## [Work instructions]
Copy each line of the records that contains the word "address".

## [Stored data]
++++

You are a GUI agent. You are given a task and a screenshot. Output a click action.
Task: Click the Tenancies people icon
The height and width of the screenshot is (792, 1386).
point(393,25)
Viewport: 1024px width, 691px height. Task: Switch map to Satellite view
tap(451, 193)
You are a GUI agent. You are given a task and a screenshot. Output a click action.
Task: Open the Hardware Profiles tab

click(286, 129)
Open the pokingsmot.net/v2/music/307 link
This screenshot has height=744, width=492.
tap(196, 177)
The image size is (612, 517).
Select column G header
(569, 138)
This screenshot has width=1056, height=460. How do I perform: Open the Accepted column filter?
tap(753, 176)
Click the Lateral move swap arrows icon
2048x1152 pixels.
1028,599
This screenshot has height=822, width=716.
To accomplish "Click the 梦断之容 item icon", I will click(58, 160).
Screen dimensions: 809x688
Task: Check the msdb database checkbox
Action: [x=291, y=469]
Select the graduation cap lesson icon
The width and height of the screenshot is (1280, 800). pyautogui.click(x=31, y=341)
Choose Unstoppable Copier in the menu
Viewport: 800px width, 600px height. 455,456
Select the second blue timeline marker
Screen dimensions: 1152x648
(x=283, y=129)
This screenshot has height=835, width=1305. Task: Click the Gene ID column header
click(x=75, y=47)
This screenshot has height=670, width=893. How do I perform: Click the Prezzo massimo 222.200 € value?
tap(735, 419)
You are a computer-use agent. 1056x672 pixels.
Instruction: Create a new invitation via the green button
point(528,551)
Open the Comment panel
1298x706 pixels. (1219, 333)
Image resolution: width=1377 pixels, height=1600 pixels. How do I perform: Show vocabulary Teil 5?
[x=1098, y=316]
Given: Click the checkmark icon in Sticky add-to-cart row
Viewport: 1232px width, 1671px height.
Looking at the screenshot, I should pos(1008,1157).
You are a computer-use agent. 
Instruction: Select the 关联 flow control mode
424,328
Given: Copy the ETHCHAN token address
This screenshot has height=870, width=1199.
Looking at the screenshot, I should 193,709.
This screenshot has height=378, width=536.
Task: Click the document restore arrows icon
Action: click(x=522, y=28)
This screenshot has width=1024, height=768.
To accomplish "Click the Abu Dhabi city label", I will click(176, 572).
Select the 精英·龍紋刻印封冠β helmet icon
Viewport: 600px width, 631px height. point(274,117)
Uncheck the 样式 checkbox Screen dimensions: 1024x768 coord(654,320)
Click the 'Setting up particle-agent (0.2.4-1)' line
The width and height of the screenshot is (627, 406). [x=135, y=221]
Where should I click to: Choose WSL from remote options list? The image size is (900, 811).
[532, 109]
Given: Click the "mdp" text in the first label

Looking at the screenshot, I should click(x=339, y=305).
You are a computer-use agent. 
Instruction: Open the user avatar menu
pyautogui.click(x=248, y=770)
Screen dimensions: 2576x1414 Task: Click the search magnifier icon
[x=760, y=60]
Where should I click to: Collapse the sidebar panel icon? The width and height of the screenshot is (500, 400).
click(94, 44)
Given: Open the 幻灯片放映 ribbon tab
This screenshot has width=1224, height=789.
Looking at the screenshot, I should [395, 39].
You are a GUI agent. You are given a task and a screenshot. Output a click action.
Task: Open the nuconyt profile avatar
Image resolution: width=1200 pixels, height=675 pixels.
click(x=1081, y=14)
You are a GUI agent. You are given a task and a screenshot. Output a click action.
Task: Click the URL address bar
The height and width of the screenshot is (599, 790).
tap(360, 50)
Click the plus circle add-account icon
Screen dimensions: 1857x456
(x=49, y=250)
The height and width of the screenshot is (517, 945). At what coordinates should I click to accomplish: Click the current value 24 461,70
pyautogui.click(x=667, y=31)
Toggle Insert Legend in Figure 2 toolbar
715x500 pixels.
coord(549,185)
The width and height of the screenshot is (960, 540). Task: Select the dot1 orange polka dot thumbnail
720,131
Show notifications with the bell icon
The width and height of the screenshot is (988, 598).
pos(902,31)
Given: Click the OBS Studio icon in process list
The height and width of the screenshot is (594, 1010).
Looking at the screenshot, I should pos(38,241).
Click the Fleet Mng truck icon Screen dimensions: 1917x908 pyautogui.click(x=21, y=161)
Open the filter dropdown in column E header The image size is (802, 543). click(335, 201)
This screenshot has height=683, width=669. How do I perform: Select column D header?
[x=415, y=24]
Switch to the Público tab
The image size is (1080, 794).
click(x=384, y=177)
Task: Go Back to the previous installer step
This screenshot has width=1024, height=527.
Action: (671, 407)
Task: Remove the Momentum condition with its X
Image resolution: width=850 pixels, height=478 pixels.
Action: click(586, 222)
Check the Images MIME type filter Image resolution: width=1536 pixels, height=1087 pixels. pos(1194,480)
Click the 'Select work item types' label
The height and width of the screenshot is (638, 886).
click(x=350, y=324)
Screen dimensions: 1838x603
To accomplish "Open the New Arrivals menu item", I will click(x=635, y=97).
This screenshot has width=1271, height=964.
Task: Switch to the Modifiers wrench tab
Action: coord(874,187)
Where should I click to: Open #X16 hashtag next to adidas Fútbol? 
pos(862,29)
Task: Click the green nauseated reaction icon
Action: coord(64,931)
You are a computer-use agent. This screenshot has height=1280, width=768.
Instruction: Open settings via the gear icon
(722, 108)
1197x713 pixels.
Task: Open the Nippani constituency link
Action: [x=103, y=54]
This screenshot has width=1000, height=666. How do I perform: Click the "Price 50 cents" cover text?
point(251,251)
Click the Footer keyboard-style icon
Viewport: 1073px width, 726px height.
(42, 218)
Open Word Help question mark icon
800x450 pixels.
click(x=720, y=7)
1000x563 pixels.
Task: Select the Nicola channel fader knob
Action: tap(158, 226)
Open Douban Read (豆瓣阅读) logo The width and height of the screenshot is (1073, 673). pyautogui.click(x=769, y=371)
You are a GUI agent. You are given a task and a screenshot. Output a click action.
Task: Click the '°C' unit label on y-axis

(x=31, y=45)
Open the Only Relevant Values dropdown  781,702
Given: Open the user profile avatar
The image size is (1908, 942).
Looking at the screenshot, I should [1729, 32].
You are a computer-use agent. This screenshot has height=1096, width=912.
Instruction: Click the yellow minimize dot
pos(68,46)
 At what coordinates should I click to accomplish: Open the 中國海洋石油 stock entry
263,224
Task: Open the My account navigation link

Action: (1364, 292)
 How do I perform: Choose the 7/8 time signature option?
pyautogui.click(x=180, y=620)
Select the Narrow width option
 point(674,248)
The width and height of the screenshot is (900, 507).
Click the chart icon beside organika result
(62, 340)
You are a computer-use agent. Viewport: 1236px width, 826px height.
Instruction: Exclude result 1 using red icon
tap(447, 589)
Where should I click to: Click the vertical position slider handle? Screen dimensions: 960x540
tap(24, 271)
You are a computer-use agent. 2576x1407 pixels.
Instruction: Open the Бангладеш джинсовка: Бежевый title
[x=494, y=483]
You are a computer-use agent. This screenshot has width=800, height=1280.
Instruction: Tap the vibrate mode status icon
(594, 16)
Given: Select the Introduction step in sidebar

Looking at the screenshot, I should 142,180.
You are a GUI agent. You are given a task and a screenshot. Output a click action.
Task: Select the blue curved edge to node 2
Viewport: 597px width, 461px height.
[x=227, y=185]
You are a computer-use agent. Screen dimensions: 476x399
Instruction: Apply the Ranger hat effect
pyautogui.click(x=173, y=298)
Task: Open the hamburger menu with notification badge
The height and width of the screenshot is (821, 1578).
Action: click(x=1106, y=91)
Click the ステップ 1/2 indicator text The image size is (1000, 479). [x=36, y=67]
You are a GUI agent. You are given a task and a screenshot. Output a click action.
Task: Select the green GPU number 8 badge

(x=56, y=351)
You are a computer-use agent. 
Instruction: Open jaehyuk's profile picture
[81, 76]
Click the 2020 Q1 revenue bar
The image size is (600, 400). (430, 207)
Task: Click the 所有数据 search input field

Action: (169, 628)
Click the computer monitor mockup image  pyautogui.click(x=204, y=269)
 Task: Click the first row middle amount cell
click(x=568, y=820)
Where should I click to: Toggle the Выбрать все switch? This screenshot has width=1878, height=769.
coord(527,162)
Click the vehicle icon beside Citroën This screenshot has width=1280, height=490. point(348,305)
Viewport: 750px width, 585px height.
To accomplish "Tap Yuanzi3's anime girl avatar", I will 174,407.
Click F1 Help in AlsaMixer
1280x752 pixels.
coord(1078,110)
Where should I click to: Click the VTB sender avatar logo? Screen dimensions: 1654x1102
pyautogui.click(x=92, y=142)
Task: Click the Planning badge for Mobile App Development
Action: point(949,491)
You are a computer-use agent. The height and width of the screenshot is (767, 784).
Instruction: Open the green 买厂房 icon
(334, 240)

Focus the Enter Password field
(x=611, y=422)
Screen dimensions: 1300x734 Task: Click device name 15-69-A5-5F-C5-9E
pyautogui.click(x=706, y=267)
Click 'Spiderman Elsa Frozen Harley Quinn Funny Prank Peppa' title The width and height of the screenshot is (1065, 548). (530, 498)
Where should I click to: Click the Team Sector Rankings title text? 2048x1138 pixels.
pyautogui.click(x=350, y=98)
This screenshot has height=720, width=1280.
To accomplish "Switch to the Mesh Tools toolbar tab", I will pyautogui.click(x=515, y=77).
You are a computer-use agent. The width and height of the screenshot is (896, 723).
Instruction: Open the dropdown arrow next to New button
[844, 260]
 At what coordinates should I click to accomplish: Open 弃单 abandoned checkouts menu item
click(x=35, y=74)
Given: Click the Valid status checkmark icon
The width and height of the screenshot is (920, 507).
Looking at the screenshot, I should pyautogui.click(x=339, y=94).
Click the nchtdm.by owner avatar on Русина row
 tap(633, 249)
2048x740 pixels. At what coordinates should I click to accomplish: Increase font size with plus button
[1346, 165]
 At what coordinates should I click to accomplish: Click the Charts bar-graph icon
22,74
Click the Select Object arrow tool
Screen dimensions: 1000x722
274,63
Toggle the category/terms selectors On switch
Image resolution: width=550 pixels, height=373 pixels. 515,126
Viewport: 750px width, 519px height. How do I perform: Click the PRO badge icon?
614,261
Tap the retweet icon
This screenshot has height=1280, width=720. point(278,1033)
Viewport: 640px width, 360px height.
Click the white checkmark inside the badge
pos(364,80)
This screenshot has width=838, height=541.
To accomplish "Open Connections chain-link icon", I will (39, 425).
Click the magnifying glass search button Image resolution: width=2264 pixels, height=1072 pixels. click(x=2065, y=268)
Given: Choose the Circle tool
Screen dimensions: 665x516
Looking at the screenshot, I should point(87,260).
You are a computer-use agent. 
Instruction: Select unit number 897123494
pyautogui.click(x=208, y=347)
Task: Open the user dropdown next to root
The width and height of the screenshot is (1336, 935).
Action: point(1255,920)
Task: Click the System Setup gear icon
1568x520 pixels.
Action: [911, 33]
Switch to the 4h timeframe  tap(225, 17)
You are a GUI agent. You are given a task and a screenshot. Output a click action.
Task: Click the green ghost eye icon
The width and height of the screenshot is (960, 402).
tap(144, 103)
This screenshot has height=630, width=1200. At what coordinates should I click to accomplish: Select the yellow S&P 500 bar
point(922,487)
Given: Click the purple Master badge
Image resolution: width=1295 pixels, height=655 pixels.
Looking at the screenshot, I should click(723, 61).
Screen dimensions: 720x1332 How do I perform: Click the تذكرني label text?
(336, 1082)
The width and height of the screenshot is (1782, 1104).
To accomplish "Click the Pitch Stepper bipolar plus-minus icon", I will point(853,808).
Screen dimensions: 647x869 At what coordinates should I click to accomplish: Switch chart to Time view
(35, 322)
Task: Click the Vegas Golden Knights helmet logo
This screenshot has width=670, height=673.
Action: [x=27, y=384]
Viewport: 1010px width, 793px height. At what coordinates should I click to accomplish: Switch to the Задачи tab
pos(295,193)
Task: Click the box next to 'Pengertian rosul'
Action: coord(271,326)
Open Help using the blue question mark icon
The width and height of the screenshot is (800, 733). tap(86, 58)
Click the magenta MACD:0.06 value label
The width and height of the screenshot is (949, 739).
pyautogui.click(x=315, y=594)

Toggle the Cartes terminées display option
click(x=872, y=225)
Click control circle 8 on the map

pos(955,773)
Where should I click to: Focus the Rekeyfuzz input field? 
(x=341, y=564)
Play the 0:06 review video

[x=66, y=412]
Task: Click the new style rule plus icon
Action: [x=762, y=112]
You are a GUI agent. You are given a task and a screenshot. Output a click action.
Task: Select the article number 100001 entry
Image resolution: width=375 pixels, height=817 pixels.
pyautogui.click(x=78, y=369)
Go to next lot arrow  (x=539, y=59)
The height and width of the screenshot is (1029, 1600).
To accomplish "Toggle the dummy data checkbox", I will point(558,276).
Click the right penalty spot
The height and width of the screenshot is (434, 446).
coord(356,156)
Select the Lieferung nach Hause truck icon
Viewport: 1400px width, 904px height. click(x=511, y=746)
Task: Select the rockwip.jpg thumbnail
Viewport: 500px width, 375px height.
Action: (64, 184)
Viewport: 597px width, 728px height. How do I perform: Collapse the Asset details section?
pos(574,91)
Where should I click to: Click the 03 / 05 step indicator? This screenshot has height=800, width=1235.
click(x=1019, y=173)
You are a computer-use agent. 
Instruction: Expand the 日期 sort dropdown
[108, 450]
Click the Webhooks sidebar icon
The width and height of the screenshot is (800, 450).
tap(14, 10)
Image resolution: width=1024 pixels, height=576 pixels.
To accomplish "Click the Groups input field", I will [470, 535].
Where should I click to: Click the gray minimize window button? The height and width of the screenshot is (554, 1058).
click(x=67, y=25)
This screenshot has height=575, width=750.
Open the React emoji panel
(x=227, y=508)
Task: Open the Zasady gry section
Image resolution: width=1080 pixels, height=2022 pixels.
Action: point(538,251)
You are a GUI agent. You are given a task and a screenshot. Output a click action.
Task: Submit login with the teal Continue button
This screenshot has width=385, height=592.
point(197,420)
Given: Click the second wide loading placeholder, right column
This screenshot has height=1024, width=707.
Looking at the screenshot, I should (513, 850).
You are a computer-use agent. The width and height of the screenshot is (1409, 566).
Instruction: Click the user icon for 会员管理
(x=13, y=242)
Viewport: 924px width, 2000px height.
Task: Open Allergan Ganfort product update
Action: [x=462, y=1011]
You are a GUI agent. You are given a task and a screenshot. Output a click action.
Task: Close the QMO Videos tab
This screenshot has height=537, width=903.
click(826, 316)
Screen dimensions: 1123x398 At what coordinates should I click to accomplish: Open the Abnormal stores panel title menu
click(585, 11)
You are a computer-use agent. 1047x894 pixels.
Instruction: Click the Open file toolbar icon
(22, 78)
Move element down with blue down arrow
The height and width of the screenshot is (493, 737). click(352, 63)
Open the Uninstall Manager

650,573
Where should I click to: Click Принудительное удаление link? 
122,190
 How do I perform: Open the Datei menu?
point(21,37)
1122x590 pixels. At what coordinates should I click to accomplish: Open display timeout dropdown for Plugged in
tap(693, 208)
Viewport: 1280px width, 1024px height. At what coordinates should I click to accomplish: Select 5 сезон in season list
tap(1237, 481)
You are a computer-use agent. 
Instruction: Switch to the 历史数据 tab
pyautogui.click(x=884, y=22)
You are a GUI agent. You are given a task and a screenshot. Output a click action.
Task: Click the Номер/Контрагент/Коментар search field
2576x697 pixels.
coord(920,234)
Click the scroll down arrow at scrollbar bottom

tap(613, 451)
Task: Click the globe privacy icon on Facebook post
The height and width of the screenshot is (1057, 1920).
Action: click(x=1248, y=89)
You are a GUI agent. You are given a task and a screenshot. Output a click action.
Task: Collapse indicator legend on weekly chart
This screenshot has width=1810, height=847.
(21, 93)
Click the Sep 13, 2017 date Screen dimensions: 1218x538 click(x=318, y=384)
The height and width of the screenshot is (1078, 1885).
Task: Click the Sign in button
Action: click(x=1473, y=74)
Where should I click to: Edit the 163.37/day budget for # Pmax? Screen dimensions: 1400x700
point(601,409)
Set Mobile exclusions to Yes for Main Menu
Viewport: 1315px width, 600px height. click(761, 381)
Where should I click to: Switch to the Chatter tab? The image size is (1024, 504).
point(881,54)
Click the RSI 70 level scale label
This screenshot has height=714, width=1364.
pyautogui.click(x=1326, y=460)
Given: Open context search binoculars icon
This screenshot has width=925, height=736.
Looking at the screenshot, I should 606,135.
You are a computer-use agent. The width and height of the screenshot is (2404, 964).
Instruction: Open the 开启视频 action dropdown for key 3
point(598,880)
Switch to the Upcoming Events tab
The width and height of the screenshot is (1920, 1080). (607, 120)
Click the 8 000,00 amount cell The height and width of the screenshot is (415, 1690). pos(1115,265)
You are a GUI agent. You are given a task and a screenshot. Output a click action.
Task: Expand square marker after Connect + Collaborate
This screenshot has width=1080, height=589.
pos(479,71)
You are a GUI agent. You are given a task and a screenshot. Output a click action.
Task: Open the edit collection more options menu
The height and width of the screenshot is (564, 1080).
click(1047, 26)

++++

## [Answer to this exercise]
Given: Copy the ETHCHAN token address
Task: Click the URL address bar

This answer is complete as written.